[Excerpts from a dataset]

━━━━

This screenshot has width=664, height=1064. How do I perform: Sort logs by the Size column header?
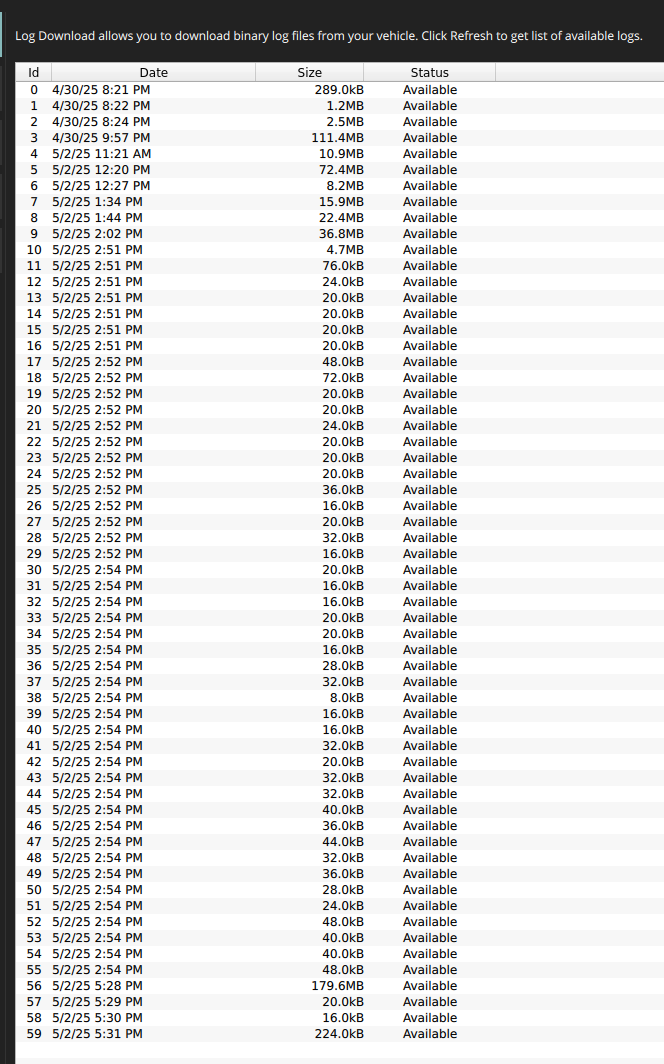point(309,73)
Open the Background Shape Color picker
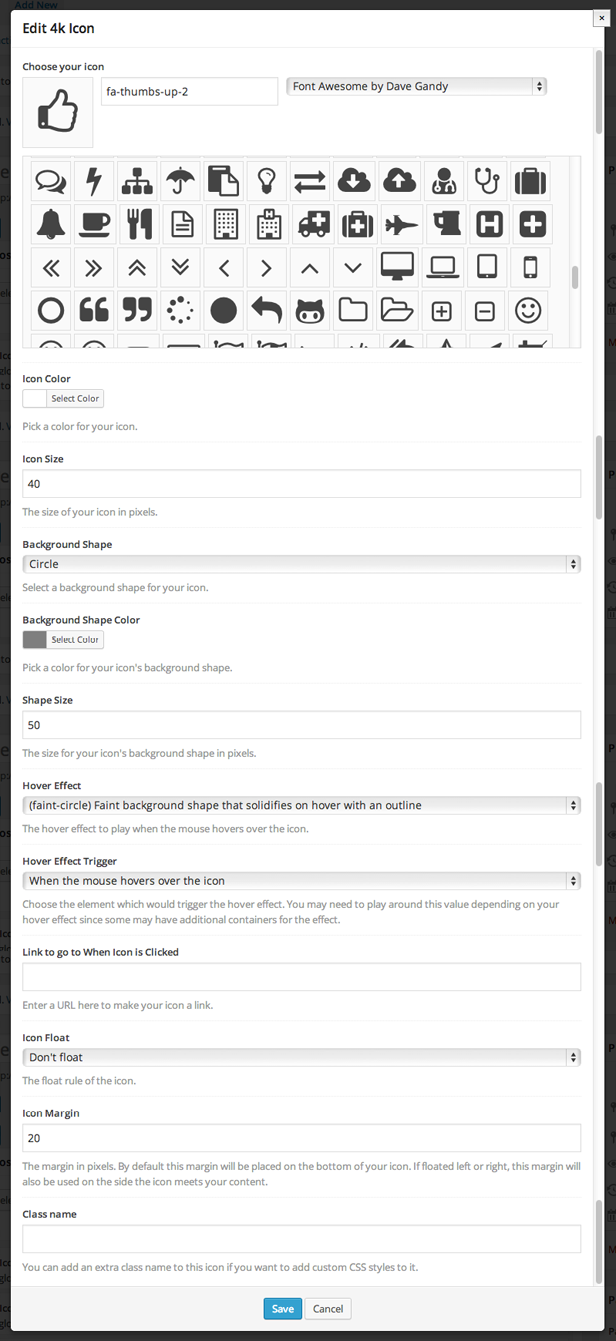 coord(75,640)
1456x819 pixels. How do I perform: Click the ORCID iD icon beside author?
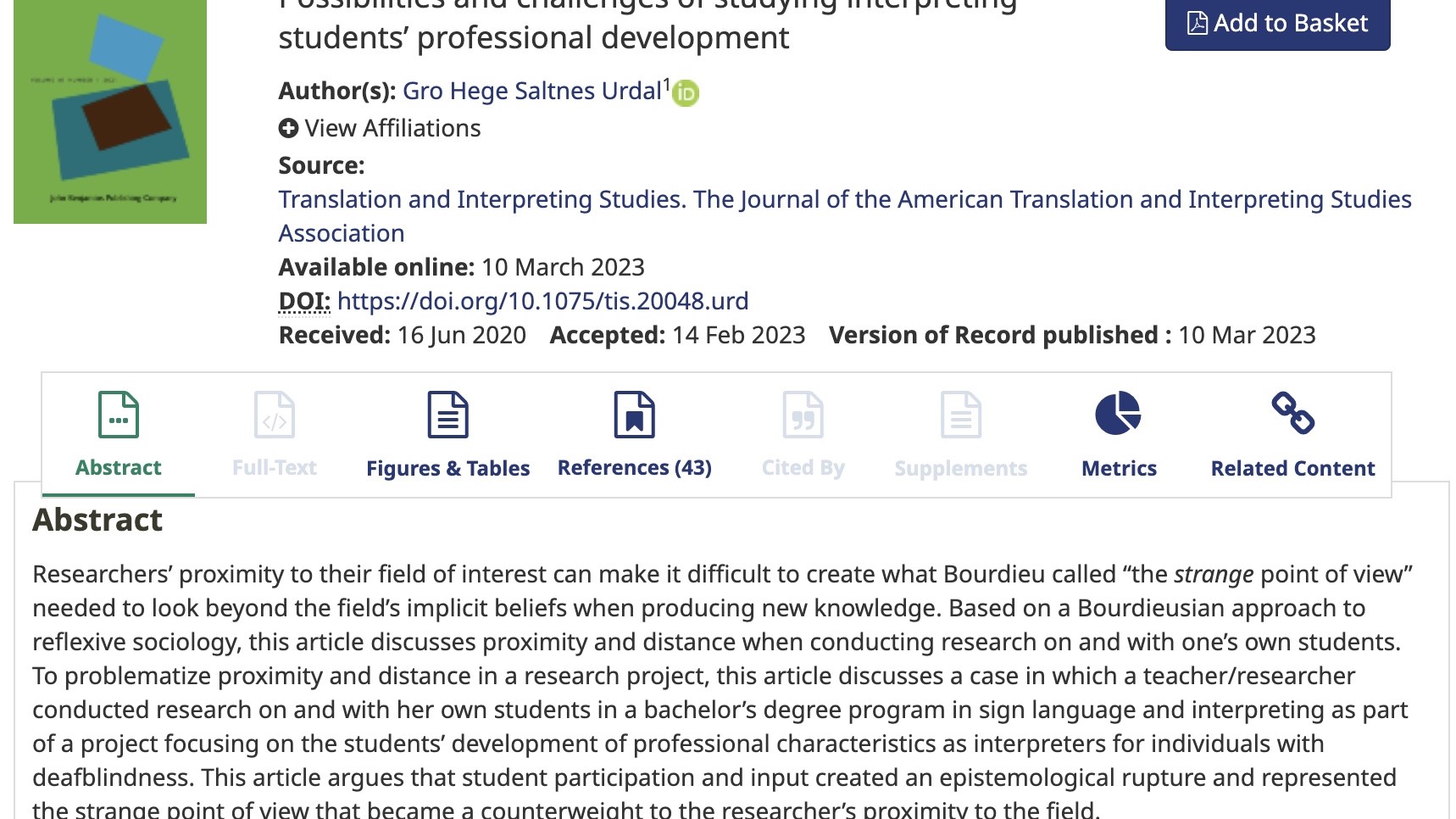coord(686,93)
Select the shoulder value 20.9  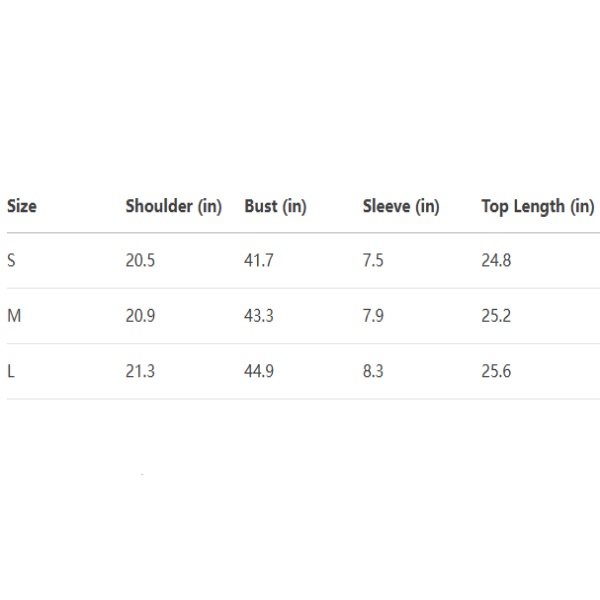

━━━━

§ **Prompt**:
All entries above are to be set down word for word, and the pictures are to be left out.

§ **Exercise solution**:
This screenshot has width=664, height=1064. How do I perform: Sort logs by the Size column header?
point(309,73)
Open the Background Shape Color picker
 coord(75,640)
1456x819 pixels. How do I perform: Click the ORCID iD icon beside author?
coord(686,93)
Select the shoulder value 20.9  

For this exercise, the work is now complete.